Expressão latina que dá conta das relações entre música e poesia, artes que usufruíam da protecção das Musas na antiga Grécia. Tal facto já se encontra testemunhado na própria palavra grega mousiké, uma vez que esta significa toda a actividade decorrente da inspiração das Musas, embora possa designar, em particular, a dança, a musica e a poesia. Na Grécia o mito de Orpheu e a poesia lírica (acompanhada por uma lira, flauta ou cítara) constituem nesta época a fusão perfeita das duas artes numa só.
Na Idade Média os hinos litúrgicos e a poesia trovadoresca (cantigas de amigo e cantigas de amor) constituem exemplos bem evidentes do carácter indissociável entre alguns textos poéticos e o respectivo acompanhamento musical, embora tal associação, por vezes, apenas pretendesse facilitar a aprendizagem dos poemas em questão.
No decorrer do século XV, o declínio da poesia cantada prenuncia já a importância da profunda relação entre a poesia e a música face à emergência da poesia escrita. Apesar de tudo, durante o Renascimento e o Barroco, o sucesso alcançado por alguns géneros dramáticos, tais como a ópera, e por géneros poéticos como a cantata e o madrigal ainda atestam a proeminência da relação entre ambas as artes.
No século XVIII a música adquire uma relevância excepcional nas representações dramáticas, uma vez que esta, segundo James Harris, decai invariavelmente «if not maintained and fed by the nutritious images of poetry» (Three Treatises, 1744). Contudo, ainda no decorrer deste mesmo século, a música instrumental irá ganhar um prestígio anteriormente desconhecido, permitindo a transferência gradual de um modelo poético baseado na pintura para um outro baseado na música. O estatuto alcançado pela música instrumental ganha ainda mais proeminência no século XIX com o Romantismo e com a ideia de que a música é a arte suprema por excelência, pois ela, mais do que nenhuma outra, consegue realizar o ideal artístico que identifica a forma com o conteúdo. Esta crença na capacidade da arte musical ultrapassar a barreira da mera significação também atraiu os simbolistas e os modernistas, tendo estes últimos celebrado sobretudo as qualidades formais da música. Poetas como Mallarmé e Wallace Stevens já não mais conseguem conceber a poesia como indissociável da harmonia, sonoridade e ritmo proporcionados pela música, chegando este último a considerar em The Necessary Angel (1951) que as palavras na poesia são, acima de tudo, sons. Tal como sucedeu no domínio das relações entre a pintura e a literatura, também muitos textos poéticos constituiram elemento inspirador de textos musicais, como acontece com o poema «La cathédrale engloutie, de Debussy» de Jorge de Sena. Estes são apenas alguns exemplos que comprovam a actualidade da expressão ut musica poesis, expressão que no campo da literatura tradicional de transmissão oral encontra, ainda no século XX, renovação constante.
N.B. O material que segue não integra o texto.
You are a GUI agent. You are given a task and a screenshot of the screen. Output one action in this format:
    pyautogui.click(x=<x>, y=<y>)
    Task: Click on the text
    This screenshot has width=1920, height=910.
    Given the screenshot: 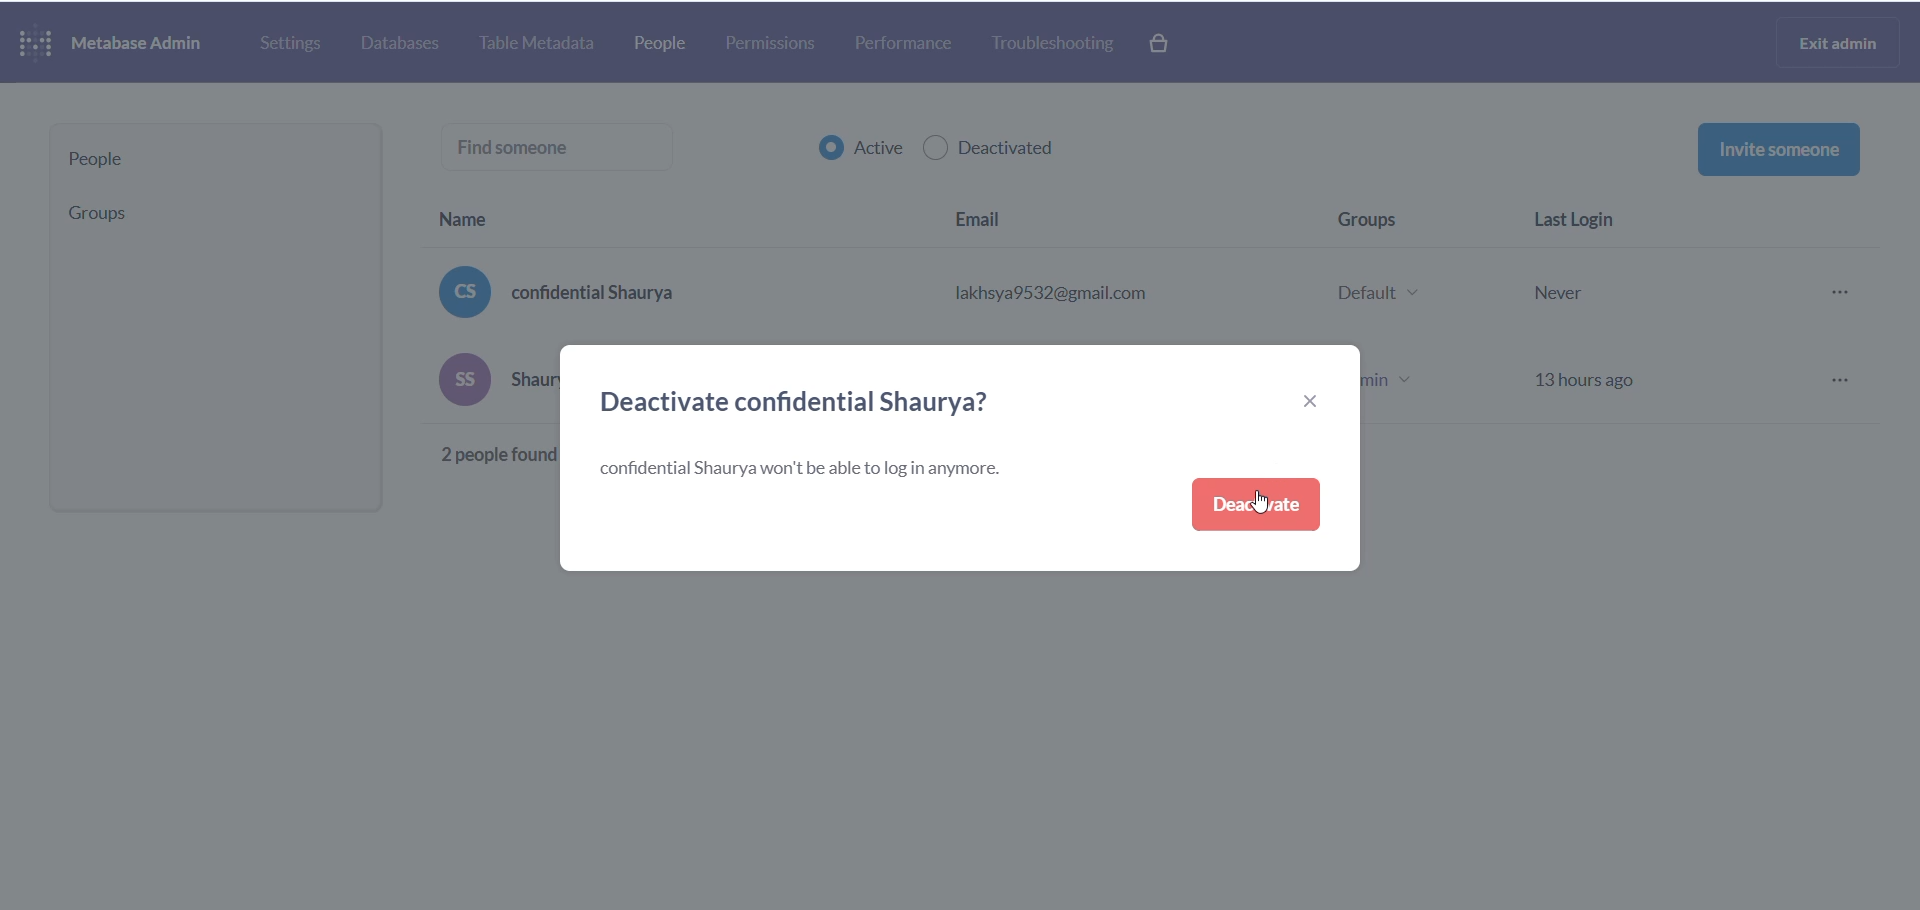 What is the action you would take?
    pyautogui.click(x=809, y=470)
    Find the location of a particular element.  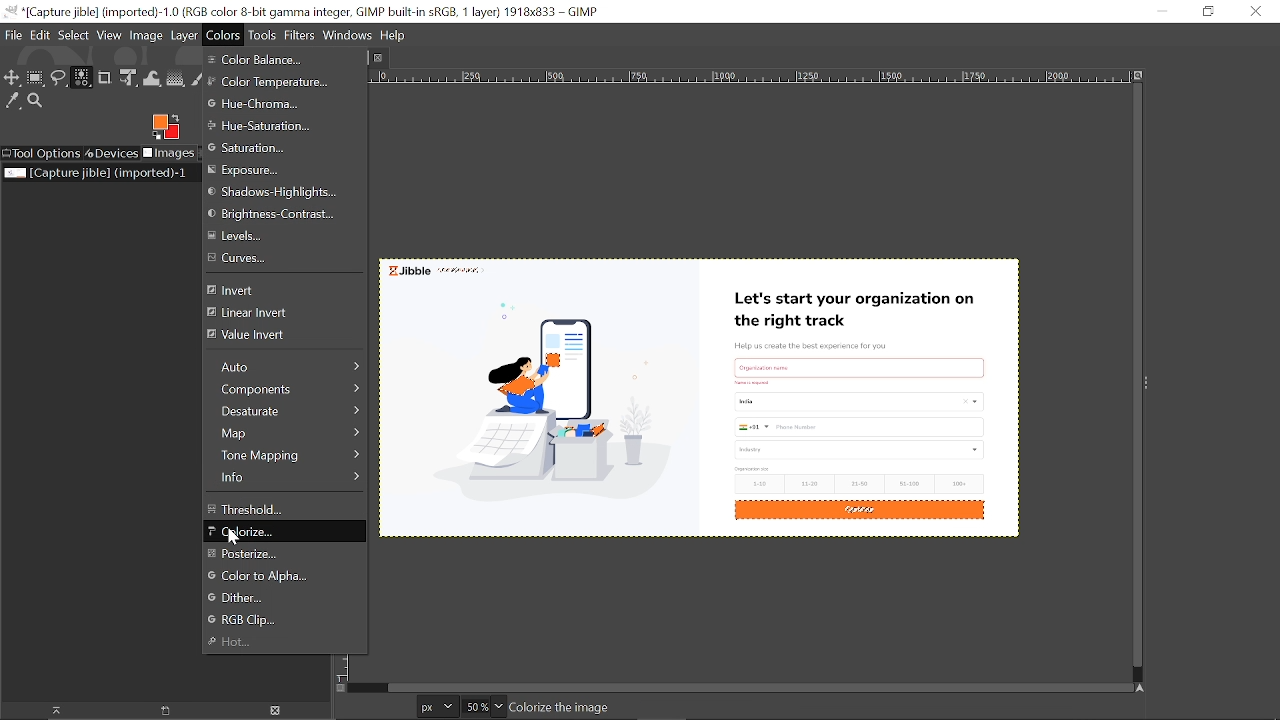

hot is located at coordinates (280, 643).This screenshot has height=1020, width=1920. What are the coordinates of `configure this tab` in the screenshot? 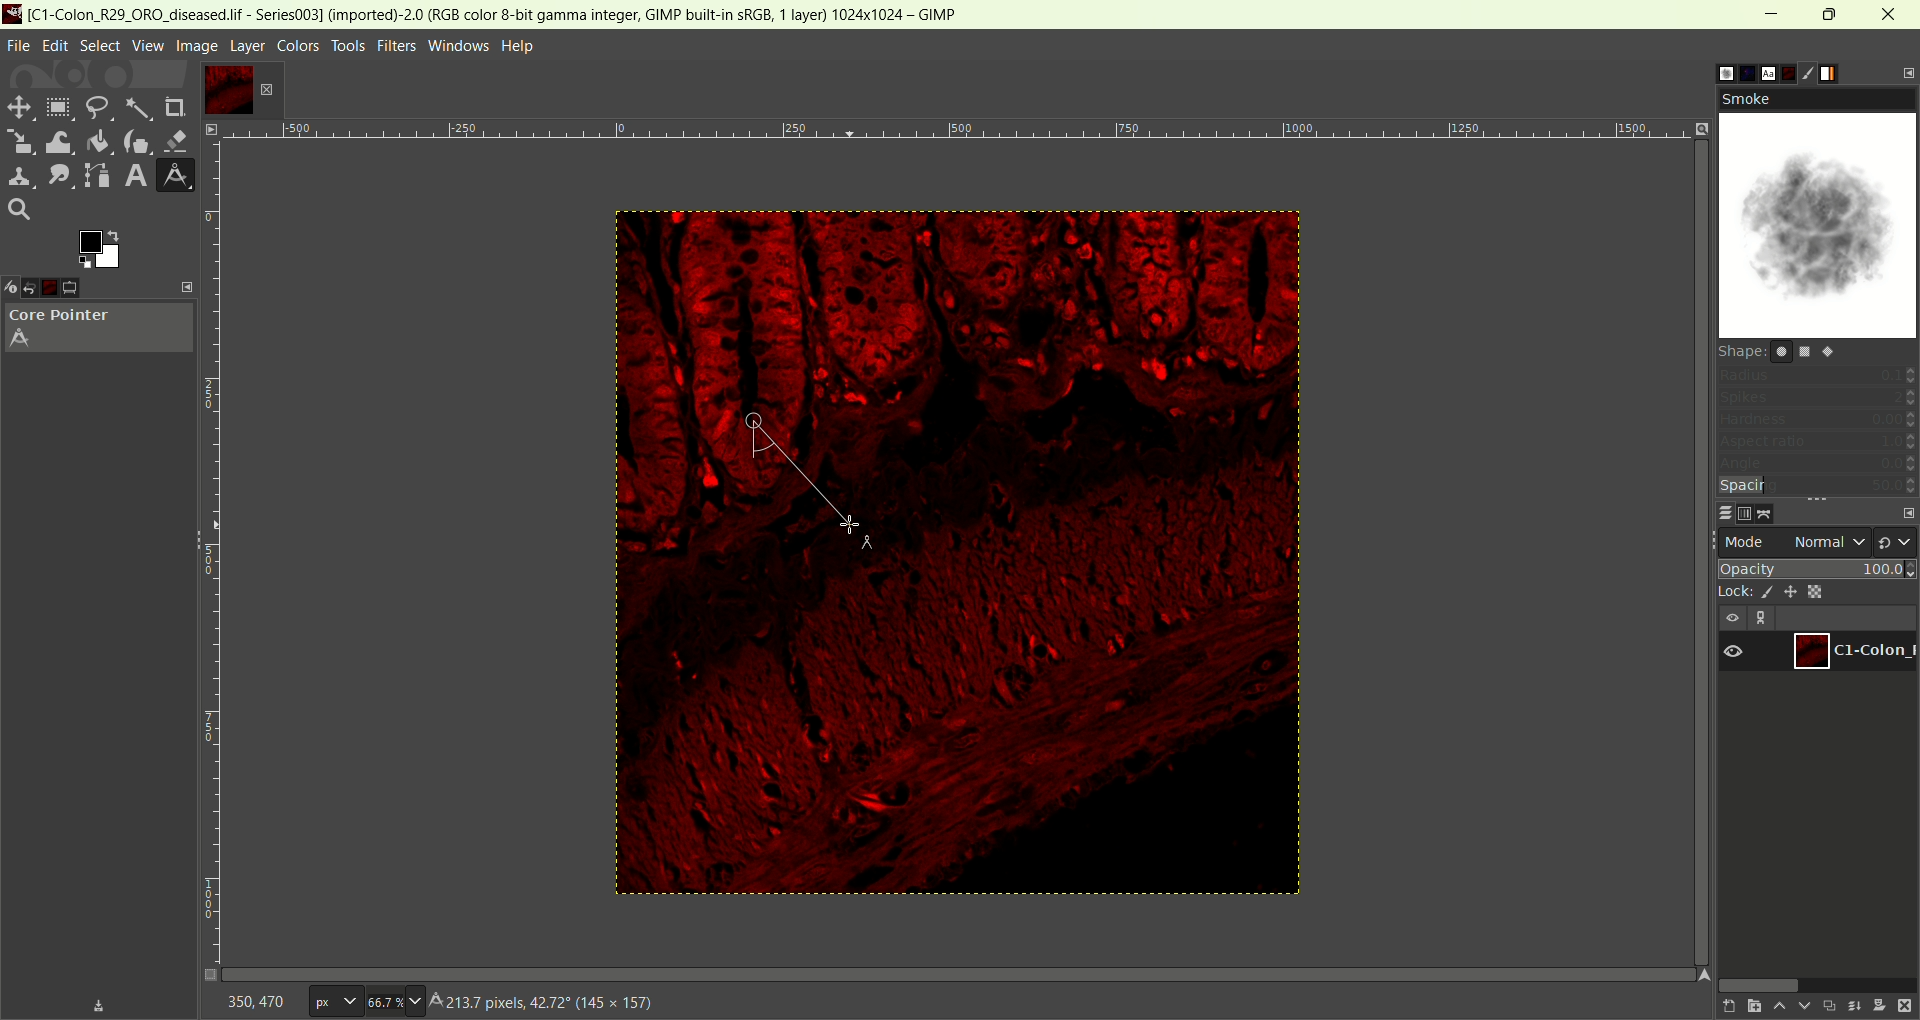 It's located at (1905, 74).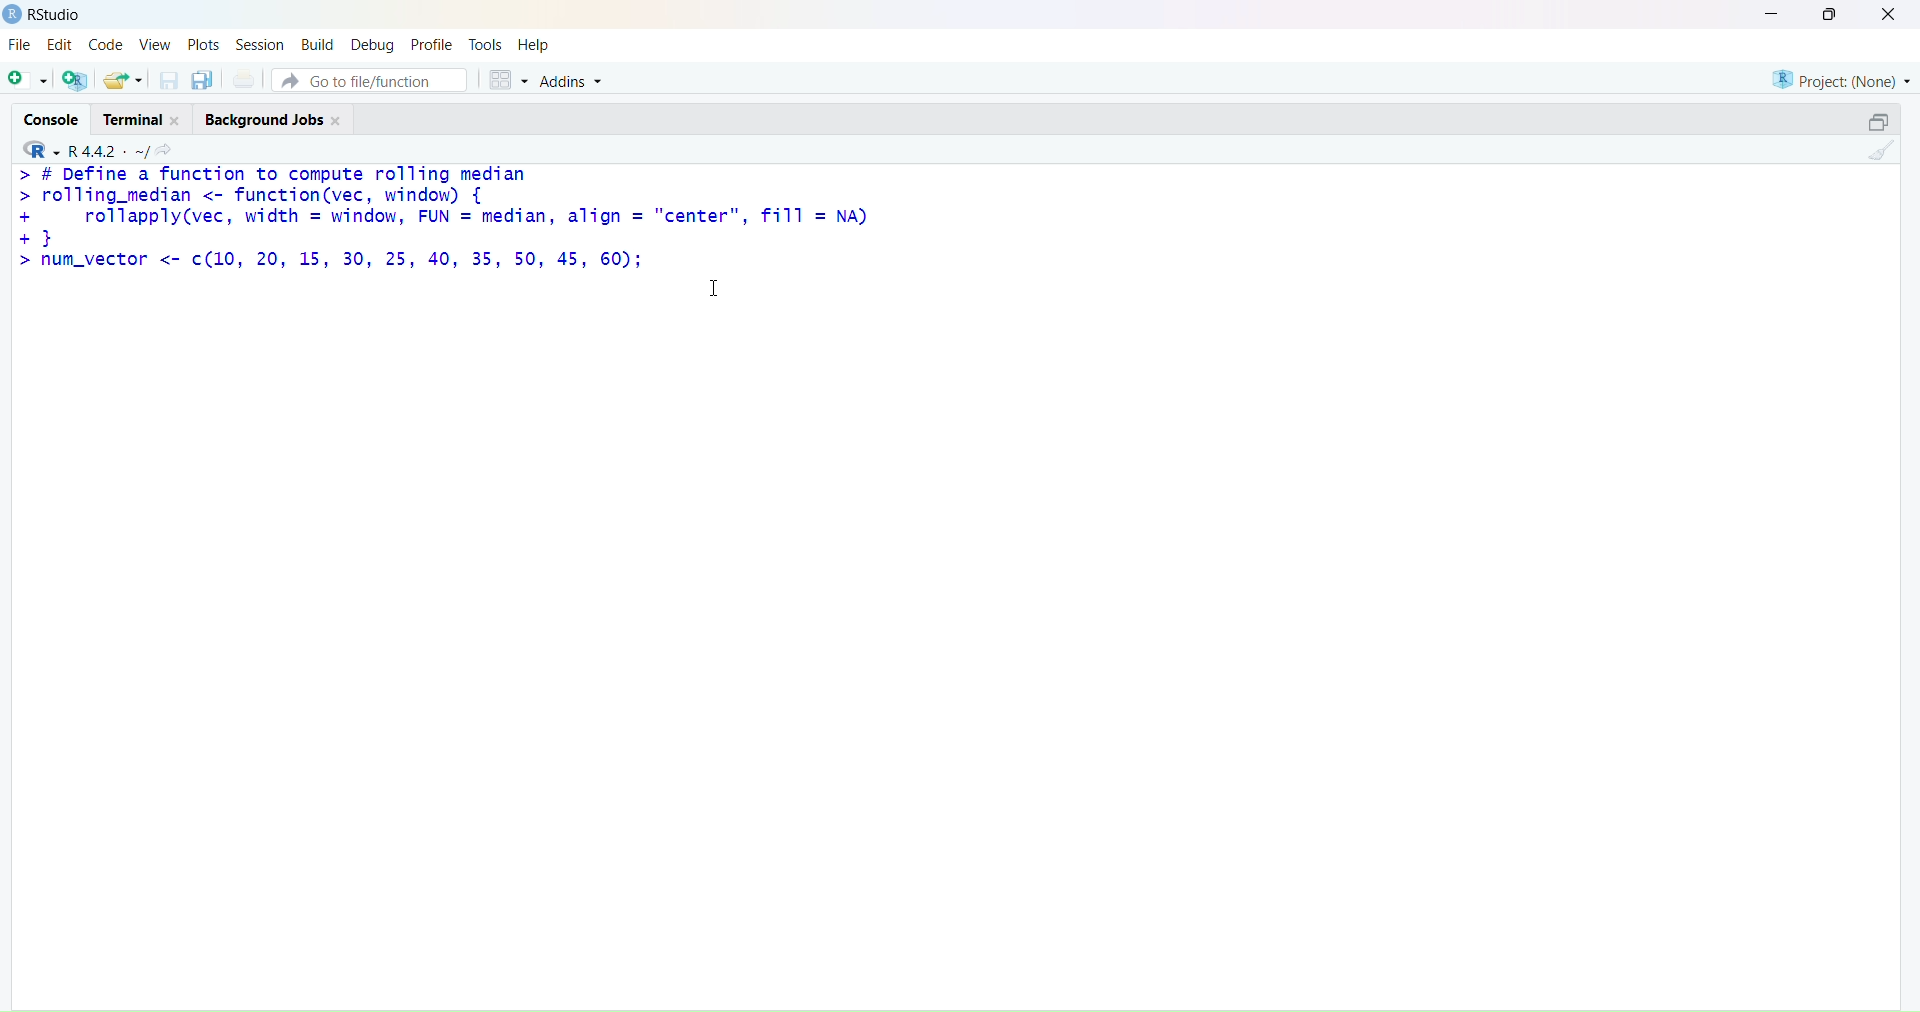  I want to click on profile, so click(431, 45).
Bruce Pattison: Music and Poetry of the English Renaissance (1948); Kevin Barry: Language Music and the Sign (1987); Manuel Pedro Ferreira: O Som de Martin Codax, Sobre a Dimensão Musical da Lírica Galego – Portuguesa (Séculos XII-XIV) (1986); Oliver Strunk (ed.): Source Readings in Music History (1952); Peter le Huray e James Day (ed.): Music and Aesthetics in the Eighteenth and Early-Nineteenth Centuries (1981).